§ **About this exercise**
Here the answer must be the exact run of lines from the line holding "[Podrsajte levo] (58, 252)" to the end of the material below, and nothing else.

****************

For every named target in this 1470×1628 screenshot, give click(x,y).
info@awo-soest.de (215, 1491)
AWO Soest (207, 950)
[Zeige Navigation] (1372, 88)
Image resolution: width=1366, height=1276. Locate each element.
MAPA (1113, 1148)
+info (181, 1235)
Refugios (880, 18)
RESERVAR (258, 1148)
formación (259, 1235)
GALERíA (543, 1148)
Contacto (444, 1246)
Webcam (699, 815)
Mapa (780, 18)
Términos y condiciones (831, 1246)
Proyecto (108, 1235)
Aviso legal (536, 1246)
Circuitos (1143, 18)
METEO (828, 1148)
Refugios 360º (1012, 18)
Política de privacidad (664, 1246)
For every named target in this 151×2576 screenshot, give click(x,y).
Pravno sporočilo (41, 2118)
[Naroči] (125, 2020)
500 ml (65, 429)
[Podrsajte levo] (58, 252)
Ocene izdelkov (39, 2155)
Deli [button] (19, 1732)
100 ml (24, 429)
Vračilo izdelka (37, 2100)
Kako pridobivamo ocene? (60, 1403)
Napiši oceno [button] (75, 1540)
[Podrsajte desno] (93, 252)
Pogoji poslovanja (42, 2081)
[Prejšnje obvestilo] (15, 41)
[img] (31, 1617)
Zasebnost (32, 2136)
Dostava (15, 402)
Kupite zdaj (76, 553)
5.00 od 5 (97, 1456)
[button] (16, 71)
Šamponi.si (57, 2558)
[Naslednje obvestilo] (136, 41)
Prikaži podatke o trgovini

****************

§ **Answer for the task**
[Podrsajte levo] (58, 252)
Ocene izdelkov (39, 2155)
Deli [button] (19, 1732)
100 ml (24, 429)
Vračilo izdelka (37, 2100)
Kako pridobivamo ocene? (60, 1403)
Napiši oceno [button] (75, 1540)
[Podrsajte desno] (93, 252)
Pogoji poslovanja (42, 2081)
[Prejšnje obvestilo] (15, 41)
[img] (31, 1617)
Zasebnost (32, 2136)
Dostava (15, 402)
Kupite zdaj (76, 553)
5.00 od 5 (97, 1456)
[button] (16, 71)
Šamponi.si (57, 2558)
[Naslednje obvestilo] (136, 41)
Prikaži podatke o trgovini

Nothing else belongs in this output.